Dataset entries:
________________________

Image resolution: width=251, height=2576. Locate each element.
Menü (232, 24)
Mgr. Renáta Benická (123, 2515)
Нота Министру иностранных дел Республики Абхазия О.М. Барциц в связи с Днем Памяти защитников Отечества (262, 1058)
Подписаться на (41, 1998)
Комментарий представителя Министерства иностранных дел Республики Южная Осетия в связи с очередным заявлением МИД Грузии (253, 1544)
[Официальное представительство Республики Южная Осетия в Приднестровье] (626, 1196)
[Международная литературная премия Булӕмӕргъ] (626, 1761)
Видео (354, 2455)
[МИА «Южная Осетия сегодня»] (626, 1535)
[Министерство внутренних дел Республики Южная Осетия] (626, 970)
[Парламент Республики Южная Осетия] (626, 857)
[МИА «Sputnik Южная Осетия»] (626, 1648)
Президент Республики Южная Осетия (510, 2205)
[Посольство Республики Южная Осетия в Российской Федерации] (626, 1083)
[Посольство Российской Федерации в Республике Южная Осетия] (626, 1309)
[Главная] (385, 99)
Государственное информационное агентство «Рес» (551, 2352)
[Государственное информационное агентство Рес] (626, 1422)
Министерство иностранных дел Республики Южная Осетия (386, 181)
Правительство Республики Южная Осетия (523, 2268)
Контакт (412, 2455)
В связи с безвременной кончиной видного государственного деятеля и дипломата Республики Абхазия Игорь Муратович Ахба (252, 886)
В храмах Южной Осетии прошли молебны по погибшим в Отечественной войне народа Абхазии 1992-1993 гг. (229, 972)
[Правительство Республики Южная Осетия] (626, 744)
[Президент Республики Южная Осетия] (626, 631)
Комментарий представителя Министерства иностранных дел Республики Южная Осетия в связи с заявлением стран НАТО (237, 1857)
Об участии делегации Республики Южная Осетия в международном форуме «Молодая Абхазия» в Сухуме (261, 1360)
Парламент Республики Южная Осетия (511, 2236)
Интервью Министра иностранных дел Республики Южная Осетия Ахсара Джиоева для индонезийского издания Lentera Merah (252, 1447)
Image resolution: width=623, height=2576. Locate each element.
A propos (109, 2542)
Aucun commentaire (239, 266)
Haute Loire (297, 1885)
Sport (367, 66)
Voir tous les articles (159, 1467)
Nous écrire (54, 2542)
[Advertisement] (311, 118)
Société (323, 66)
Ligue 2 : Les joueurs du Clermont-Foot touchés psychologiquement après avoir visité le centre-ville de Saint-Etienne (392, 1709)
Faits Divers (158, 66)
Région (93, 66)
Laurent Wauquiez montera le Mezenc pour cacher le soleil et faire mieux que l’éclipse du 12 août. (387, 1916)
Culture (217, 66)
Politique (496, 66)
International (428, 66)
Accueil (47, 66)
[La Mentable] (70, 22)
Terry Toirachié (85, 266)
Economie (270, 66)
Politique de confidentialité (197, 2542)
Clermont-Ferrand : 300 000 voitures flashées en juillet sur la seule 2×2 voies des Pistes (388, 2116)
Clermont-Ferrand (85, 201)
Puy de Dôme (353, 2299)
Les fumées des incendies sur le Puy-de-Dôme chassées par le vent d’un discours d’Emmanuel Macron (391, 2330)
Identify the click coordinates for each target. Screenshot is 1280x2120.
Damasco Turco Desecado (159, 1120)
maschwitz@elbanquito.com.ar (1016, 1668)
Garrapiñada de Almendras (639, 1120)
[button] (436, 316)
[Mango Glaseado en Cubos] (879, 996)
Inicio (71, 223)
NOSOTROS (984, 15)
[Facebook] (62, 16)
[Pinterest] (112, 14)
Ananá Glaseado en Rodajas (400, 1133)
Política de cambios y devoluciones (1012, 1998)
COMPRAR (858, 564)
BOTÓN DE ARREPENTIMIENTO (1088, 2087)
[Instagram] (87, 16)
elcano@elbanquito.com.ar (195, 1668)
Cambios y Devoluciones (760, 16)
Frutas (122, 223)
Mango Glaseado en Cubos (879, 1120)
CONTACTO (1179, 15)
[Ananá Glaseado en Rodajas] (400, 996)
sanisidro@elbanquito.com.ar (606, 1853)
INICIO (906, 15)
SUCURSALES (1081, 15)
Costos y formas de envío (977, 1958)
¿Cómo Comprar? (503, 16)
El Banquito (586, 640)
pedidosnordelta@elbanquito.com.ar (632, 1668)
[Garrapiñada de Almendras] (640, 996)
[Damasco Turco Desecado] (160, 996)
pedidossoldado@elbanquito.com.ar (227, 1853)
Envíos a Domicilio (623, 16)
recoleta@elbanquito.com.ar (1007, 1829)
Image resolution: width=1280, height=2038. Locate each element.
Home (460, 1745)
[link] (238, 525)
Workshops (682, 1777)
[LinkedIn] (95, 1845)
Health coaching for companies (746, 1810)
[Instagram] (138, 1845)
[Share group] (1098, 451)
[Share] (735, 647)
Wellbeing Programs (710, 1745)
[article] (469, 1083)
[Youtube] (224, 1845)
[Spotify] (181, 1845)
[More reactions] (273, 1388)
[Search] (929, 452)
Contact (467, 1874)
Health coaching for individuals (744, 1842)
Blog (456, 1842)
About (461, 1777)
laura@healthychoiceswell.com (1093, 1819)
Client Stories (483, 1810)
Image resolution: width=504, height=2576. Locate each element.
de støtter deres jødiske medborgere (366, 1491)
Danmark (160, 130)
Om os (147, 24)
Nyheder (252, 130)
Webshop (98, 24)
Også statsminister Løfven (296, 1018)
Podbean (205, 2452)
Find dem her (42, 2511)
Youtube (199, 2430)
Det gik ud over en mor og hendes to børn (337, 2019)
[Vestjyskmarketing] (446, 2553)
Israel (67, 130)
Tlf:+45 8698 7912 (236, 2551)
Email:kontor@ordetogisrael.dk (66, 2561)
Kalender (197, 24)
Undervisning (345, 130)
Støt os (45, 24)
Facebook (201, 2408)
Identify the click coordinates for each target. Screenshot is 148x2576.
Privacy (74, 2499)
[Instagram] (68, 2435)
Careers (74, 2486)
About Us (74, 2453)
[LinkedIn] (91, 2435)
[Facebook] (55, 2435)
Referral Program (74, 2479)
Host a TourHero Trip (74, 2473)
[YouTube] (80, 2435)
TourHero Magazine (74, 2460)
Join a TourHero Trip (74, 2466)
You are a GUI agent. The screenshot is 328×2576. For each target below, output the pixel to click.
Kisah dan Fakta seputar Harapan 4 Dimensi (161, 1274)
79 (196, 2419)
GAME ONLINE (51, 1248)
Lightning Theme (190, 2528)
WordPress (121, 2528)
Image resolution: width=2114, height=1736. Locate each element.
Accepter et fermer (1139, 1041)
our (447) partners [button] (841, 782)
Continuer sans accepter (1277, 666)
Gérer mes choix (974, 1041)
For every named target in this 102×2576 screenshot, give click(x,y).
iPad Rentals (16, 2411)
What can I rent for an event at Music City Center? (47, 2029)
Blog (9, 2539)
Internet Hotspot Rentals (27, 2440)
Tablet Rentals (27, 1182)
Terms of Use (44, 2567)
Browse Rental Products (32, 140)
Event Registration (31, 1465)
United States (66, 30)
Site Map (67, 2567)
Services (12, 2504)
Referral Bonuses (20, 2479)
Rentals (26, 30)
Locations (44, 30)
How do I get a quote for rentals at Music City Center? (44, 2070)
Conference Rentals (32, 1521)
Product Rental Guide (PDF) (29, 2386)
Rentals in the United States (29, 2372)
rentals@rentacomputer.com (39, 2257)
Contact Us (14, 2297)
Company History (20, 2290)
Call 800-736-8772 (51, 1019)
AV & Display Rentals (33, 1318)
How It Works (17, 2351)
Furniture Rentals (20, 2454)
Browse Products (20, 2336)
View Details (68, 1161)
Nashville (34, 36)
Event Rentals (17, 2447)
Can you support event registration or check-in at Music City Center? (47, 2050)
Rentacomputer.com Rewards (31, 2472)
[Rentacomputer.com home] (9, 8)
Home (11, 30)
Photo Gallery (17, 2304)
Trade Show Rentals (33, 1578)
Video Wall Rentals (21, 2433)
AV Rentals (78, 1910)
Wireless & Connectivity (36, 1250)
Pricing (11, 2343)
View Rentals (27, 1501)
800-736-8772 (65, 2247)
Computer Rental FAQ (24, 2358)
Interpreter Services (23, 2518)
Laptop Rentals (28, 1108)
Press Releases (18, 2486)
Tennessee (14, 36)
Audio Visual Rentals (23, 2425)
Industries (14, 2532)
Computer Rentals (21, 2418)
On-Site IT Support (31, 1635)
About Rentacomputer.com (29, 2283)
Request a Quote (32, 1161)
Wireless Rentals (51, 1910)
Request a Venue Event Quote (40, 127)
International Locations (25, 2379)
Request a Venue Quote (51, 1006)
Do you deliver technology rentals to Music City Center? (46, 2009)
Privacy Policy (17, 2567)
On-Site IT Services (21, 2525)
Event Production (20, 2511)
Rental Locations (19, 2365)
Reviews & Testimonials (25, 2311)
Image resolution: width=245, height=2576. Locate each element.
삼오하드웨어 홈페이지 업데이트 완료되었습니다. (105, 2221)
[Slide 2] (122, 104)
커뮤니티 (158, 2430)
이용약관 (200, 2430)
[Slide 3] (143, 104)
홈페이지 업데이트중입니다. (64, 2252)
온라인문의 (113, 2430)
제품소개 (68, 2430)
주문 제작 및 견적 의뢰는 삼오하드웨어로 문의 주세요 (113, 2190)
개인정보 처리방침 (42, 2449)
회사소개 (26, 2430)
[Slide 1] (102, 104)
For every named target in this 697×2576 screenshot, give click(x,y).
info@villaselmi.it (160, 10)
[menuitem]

________________________

- [TASK DETAILS]
Your task is to retype the entries verbatim, starting with the line that holds "Mango Glaseado en Cubos (879, 1120)" and stopping after the line that holds "[link] (238, 525)".

- [SOLUTION]
Mango Glaseado en Cubos (879, 1120)
CONTACTO (1179, 15)
[Ananá Glaseado en Rodajas] (400, 996)
sanisidro@elbanquito.com.ar (606, 1853)
INICIO (906, 15)
SUCURSALES (1081, 15)
Costos y formas de envío (977, 1958)
¿Cómo Comprar? (503, 16)
El Banquito (586, 640)
pedidosnordelta@elbanquito.com.ar (632, 1668)
[Garrapiñada de Almendras] (640, 996)
[Damasco Turco Desecado] (160, 996)
pedidossoldado@elbanquito.com.ar (227, 1853)
Envíos a Domicilio (623, 16)
recoleta@elbanquito.com.ar (1007, 1829)
Image resolution: width=1280, height=2038. Locate each element.
Home (460, 1745)
[link] (238, 525)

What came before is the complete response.